The joy of farming isn't in the success of our business, though of course that is crucial. It's not in the satisfaction of a hard days work- though I'd never deny that pleasure. For me, the joy can be found in tiny moments after hard decisions when you realize you are both powerless and powerful in your relationship with the living organism that is a farm. I stand, and watch, as Swanson, (near 5 months of border collie now) maintains a friendship with George, Fiona's buckling. They take turns playing tag across the farm, each skidding to a stop at my feet, begging for a scratch- one around the ears, one around the horns. I can't stop the gut wrenching decisions on a farm, but I can live for the moments where what we do goes right . I can be cautious in my chocies. I can do my best to mitigate suffering, I can provide the safest environment possible for the animals in our care. I can accept that there will be sadness. Farms, no matter how bucolic are not a perfect place void of misfortune. They are a constant shifting of life and death. Of failure, of human error, of natural trajedy. But there is also no place of greater magic in my opinion. 

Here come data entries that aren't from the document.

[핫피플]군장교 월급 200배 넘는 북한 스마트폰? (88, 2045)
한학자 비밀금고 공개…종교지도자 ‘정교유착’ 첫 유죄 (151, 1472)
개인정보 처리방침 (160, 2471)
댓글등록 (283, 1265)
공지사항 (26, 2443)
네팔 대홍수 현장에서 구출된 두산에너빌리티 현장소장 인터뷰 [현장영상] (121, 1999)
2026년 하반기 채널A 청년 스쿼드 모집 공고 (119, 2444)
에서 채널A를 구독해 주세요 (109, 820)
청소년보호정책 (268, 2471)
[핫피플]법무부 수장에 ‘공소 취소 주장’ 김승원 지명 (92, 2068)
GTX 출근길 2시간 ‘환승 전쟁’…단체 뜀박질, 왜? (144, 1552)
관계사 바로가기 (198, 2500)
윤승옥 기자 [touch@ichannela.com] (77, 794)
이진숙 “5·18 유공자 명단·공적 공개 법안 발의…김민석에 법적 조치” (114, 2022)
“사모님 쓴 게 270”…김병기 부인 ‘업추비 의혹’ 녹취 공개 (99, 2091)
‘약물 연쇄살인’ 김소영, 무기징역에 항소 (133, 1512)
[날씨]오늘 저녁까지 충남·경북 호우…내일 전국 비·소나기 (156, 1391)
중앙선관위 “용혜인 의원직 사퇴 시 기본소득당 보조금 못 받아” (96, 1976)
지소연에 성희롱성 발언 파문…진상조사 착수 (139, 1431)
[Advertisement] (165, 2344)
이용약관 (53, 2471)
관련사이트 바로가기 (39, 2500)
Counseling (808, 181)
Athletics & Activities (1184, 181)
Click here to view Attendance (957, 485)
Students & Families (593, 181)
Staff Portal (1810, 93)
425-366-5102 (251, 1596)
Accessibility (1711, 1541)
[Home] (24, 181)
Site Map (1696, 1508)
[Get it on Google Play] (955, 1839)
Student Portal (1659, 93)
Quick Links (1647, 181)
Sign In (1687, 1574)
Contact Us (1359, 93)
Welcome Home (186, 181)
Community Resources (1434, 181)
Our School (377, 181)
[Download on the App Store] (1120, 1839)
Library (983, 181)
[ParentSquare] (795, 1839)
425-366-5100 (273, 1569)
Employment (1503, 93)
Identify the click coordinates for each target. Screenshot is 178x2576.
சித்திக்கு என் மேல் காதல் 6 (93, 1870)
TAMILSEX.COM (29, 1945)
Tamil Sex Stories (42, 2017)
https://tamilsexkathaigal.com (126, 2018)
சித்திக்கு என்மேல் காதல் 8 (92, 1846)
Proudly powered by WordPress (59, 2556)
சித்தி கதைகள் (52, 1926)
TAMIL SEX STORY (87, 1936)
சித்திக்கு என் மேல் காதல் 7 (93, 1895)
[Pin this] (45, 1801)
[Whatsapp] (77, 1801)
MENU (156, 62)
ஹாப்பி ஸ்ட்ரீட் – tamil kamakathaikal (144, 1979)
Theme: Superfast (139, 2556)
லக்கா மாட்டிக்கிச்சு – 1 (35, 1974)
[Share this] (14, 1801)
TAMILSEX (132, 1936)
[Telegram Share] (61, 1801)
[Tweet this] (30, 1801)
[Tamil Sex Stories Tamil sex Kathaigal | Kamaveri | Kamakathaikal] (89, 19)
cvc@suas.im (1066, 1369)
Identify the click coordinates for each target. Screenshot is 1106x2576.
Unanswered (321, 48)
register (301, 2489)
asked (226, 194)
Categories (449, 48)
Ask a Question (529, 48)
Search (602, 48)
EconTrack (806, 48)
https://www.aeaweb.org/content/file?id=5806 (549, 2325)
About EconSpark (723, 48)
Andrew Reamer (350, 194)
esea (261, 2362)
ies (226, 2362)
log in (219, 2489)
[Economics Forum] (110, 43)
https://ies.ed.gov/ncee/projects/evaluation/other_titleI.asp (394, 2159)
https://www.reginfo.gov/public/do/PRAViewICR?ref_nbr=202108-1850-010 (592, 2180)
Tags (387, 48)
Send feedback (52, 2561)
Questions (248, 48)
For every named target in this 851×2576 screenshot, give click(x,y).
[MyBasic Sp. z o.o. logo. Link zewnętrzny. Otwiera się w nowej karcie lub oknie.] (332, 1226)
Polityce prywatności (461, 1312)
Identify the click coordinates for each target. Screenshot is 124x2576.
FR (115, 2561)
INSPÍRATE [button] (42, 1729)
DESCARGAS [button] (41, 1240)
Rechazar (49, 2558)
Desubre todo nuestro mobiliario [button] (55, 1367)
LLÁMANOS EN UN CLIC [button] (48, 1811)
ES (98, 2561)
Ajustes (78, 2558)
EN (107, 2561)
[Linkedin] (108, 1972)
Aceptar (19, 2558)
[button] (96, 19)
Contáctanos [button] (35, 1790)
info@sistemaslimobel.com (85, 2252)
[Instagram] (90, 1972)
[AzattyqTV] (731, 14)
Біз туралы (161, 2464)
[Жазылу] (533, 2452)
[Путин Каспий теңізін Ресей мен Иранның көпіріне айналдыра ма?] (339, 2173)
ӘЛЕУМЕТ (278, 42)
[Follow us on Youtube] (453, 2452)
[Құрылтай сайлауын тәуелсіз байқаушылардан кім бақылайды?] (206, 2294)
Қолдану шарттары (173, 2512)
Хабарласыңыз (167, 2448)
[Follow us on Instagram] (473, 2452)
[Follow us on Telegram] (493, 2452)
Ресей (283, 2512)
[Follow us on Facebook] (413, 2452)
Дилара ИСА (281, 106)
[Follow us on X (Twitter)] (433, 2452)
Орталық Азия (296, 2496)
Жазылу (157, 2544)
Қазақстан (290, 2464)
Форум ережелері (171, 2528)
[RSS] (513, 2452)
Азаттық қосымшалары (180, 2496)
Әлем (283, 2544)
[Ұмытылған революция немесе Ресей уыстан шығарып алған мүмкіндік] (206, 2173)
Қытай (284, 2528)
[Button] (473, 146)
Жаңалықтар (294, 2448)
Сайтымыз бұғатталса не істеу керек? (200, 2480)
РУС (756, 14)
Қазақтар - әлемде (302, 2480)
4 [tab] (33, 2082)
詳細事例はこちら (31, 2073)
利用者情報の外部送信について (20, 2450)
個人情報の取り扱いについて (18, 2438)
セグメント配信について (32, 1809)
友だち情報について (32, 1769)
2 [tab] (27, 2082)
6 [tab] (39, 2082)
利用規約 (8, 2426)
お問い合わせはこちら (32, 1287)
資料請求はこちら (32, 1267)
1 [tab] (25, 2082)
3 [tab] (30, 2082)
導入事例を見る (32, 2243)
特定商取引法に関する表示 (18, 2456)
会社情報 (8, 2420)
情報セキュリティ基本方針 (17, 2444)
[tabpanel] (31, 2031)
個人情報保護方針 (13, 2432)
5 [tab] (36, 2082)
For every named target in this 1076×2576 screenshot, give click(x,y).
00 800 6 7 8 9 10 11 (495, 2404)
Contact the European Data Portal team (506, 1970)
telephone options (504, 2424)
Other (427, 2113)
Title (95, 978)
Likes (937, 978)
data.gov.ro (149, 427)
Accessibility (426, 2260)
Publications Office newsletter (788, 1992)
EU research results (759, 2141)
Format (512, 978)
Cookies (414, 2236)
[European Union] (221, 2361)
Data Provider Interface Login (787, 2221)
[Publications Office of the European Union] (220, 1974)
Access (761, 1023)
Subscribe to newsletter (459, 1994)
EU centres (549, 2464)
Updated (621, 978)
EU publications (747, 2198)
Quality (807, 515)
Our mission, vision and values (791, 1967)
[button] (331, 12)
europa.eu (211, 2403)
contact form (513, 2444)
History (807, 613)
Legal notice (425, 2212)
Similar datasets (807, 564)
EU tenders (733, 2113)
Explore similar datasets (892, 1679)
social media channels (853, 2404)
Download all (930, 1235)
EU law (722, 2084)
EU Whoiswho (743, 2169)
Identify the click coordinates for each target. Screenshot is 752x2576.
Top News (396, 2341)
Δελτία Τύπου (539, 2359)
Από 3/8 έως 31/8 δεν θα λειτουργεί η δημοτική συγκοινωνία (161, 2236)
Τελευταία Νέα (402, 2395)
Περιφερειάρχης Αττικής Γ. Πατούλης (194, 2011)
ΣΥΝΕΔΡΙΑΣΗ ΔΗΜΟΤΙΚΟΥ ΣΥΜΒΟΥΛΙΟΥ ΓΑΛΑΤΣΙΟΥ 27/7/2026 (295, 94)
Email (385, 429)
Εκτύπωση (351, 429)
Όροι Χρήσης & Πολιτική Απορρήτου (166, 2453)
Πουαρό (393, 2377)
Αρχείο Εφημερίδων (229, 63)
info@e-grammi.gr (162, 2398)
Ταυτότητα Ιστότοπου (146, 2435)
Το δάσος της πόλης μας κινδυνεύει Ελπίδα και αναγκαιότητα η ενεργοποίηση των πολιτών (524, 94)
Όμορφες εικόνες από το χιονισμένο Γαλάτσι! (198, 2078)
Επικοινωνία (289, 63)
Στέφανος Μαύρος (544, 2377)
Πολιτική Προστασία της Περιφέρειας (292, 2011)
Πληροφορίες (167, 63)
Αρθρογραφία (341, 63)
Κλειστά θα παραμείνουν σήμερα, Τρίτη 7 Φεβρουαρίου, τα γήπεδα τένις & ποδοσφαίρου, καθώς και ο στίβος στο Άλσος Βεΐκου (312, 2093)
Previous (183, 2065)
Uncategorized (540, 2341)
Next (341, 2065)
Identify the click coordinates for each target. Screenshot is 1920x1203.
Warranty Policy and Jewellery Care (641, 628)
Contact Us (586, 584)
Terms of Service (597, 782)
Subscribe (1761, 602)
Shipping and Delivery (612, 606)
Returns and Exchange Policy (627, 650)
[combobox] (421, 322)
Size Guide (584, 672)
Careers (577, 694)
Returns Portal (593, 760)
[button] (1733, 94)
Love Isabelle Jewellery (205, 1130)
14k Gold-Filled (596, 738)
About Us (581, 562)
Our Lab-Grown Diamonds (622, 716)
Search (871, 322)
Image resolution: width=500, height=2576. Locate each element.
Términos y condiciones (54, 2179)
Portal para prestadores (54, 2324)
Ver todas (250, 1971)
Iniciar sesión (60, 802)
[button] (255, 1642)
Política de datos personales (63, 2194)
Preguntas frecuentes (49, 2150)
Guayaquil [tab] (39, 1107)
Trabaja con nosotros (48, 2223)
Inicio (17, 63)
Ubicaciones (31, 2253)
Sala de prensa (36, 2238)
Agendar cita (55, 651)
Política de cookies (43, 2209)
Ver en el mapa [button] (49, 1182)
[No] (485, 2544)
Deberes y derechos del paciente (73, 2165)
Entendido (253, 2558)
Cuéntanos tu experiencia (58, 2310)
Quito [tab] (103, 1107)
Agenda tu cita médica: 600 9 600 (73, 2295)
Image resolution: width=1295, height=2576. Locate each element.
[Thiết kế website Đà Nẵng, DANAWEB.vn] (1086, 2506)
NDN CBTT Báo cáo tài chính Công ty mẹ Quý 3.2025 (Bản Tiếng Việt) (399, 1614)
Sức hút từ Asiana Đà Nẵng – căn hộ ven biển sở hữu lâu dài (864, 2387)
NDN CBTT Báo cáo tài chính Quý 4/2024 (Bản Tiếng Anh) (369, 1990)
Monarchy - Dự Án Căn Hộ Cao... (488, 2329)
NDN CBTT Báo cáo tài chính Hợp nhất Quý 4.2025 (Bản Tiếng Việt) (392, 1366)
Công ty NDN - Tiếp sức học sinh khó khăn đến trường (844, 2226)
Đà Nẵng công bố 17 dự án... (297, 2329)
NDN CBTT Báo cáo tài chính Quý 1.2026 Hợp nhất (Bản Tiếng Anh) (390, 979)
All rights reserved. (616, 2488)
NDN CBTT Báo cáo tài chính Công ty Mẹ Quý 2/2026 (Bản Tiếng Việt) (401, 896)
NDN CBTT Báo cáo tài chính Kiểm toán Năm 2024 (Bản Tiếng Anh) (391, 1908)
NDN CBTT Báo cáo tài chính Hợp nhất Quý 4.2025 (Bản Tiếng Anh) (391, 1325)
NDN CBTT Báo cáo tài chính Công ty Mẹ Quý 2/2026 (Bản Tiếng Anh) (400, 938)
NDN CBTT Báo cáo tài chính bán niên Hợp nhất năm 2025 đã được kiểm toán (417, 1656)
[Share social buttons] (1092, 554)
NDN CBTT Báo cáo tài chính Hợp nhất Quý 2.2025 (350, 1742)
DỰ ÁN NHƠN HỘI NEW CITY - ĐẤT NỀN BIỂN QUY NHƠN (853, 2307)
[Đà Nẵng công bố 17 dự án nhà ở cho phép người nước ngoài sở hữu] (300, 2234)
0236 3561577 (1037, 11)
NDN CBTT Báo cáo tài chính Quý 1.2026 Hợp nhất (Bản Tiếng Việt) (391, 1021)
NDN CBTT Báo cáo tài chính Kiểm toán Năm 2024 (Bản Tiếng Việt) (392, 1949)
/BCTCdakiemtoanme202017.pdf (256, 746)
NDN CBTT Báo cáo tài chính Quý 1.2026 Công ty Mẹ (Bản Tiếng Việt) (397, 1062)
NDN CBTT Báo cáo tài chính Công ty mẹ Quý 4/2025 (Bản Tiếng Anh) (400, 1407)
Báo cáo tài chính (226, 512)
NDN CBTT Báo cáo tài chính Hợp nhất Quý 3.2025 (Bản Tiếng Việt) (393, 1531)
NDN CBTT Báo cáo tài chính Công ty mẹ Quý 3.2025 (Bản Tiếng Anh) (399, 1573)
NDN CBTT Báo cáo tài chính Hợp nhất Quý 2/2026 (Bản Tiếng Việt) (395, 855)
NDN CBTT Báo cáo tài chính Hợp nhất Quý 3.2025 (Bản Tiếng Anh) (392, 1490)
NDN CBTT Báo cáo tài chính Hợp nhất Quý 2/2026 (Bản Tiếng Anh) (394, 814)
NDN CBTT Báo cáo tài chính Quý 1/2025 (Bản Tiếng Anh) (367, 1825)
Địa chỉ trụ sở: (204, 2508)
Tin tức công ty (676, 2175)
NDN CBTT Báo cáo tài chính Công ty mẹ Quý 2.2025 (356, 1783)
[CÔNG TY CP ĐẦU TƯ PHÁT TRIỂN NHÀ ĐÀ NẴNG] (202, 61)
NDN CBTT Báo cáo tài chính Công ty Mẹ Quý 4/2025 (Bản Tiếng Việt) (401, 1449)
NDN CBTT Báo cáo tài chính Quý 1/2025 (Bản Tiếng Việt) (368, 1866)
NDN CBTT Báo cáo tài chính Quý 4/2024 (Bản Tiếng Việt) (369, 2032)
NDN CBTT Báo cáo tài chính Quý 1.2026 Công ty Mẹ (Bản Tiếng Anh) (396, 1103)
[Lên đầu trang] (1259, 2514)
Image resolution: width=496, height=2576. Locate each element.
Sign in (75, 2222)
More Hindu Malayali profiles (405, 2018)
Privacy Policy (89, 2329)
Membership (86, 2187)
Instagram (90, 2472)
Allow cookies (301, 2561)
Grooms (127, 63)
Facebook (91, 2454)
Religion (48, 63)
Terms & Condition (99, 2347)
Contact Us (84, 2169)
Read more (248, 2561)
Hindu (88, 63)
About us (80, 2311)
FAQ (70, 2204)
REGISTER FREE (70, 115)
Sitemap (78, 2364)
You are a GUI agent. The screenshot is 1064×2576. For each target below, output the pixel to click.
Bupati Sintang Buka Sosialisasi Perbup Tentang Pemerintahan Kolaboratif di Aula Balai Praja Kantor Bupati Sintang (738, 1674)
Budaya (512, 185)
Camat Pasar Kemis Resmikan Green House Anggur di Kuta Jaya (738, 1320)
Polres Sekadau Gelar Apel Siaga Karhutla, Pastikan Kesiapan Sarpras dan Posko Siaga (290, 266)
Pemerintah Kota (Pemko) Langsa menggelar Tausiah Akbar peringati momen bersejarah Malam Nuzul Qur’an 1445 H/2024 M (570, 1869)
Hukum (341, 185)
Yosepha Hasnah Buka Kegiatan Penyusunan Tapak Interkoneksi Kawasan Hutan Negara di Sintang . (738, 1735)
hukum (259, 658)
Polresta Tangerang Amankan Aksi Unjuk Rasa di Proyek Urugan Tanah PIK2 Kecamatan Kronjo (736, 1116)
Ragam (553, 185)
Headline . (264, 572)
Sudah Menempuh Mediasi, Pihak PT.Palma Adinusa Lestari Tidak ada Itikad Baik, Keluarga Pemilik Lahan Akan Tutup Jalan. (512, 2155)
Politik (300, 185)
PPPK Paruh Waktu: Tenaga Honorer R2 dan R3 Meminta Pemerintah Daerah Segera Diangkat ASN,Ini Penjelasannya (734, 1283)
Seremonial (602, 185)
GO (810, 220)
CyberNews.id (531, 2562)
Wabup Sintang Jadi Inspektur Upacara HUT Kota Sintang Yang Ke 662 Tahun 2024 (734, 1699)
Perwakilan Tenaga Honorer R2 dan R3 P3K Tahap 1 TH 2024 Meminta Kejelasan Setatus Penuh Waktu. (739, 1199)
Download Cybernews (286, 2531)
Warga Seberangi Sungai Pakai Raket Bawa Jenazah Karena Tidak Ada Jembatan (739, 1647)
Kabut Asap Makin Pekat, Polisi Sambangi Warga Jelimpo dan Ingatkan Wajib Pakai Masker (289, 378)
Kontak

When you live this close to animals, you become so attune to the fragility of our natural world. I can tell you how 10 degrees in weather shift will affect my chickens, how the water content in a pasture to play off of my sheep's hooves. I'm reminded that we're animals too, and just as easily thrown into the wind by something unexpected. It may seem too dramatic to some to consider all of this over the early harvest of one goat, and mabe not dramatic enough to others. As a prudent and practical farmer, we did what was right for the animal, and for the health of the whole herd. And it's never a decision we take lightly or without weighing each and every option. On our farm we value each life, from chicken to dog- and seek to help each animal fufill their purpose as part of our ecosystem. This goat was a reminder, and its purpose goes beyond harvest (which of course we are still grateful for). Its life gave me the opportunity to tell a story of what it's really like here- the choices we make and why we make them. Thank you, Goat, for everything.